Her couch was a mere paillasse, with a pillow; for in everything she was made to feel painfully that she was the—condemned witch!

The bread given her during the two past days had been unusually salt and bitter; she endured great thirst; but the warder had removed the humble vessel that contained the water for her use, and now, without a drop to moisten her parched lips, she lay down to sleep. Her bread had been purposely salted to excess, and thus, having been many hours without a drop of water, her sufferings were greatly increased; and when she slept there arose before her visions of streams pouring in white foam, of verdant banks or moss-green rocks, of fountains that gushed and sparkled in marble basins, which most tantalizingly receded or vanished when joyfully she attempted to drink of them. At other times her kind old mother or Roland Vipont, with their well-remembered smiles of love, approached her with cups of water or of wine; but these dear forms faded away when the longed-for beverage touched her lips; and then she started and awoke to solace herself with her bitter tears—the only solace of which the cruel authorities could not deprive her.

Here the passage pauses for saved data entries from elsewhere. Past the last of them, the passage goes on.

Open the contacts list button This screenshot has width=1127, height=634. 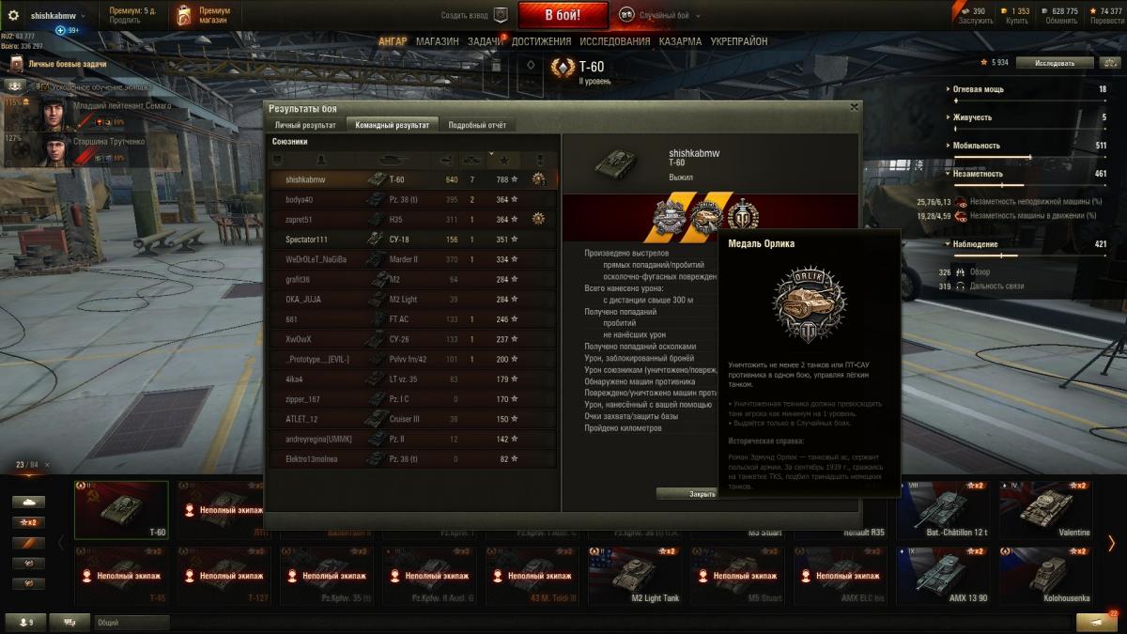pyautogui.click(x=24, y=622)
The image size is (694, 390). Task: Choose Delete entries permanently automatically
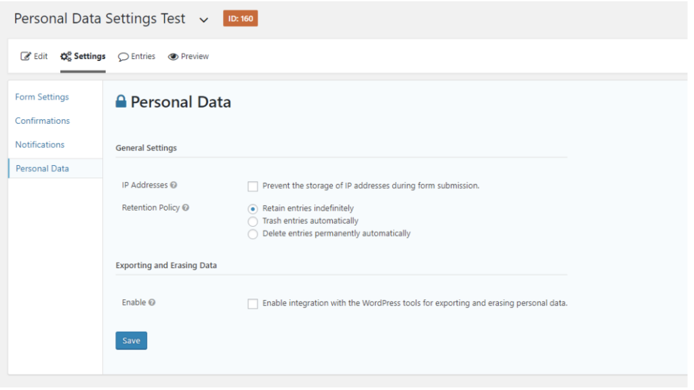coord(253,234)

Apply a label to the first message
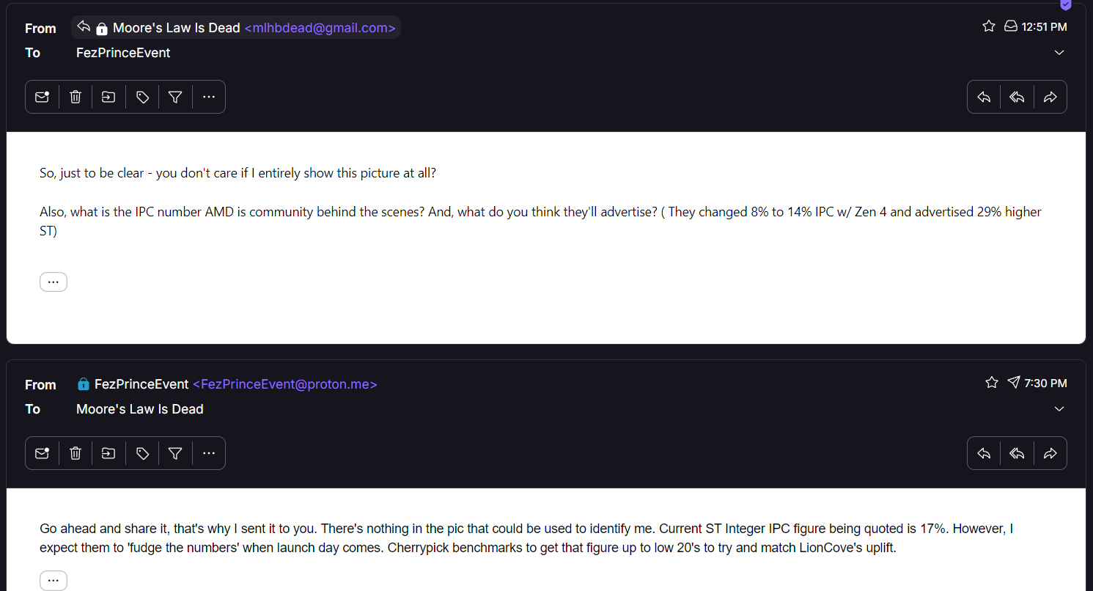[142, 97]
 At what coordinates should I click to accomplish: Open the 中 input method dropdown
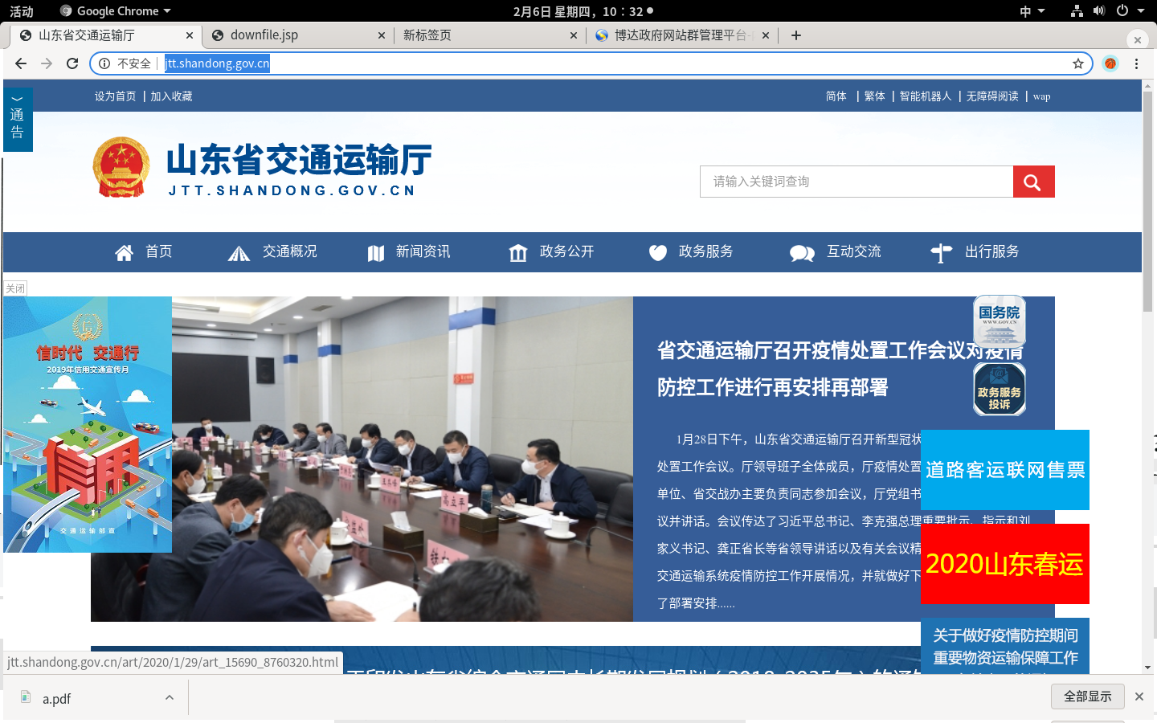(x=1032, y=11)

She slept lightly, as a bird sleeps on its perch; but not so lightly as to hear her prison door opened by the Messrs. Birrel, Dobbie, and Screw, whose faces were made more villanous and sinister by the yellow rays of an oil-lamp, which darted upwards upon them. Birrel's visage, square and mastiff in aspect, livid in colour, and surrounded by a forest of sable hair above and below; Dobbie, with the eyes and moustaches of a cat; and Sanders Screw, though utterly destitute of any such appendages to his mouth, exhibiting in his nut-cracker jaws and bleared eyes a sardonic grin of cruelty and intoxication.

He carried a large Flemish jar, which, strange to say, was brimful of pure cold water.

Birrel raised his lamp, the lurid flame of which made yet more livid his yellow visage and ruffian eyes; and its sickly rays fell on the face of Jane; but the calm and divine smile that played upon her thin and parted lips, failed to scare from their purpose these demons, hardened as they were in every species of judicial cruelty.

Jane was dreaming of her lover, and in her self-embodied thoughts originated that beautiful smile.

Softly, but soundly, after all she had endured, this poor victim of superstition and revenge was sleeping now, and dreaming fondly and joyously—for in a dream every sensation is a thousand times more acute than it could be in reality—dreaming of that long life which was denied her, on this earth at least; she felt on her cheek the kiss of her young and gallant lover; she saw his waving plume and his doublet of cloth-of-gold; his voice was in her ear, and it murmured of his faith and love, that, like her own, would never die.

Her lips unclosed—an exclamation of rapture would have escaped her, when Birrel's iron fingers grasped her tender arm—and she awoke with a start and a cry of despair.

"Gude e'en to ye, cummer Jean," said he, insolently; "byde ye wauken, or fare ye waur; for gif ye sleep, see, madam the sorceress," and he shook before her eyes the steel brod, or needle, which was the badge of his hateful office.

Seated upon one side of her bed, Jane recoiled from these men, who regarded her with eyes that to her seemed as those of rattlesnakes, for they were pitiless in heart, and merciless as the waves of the sea.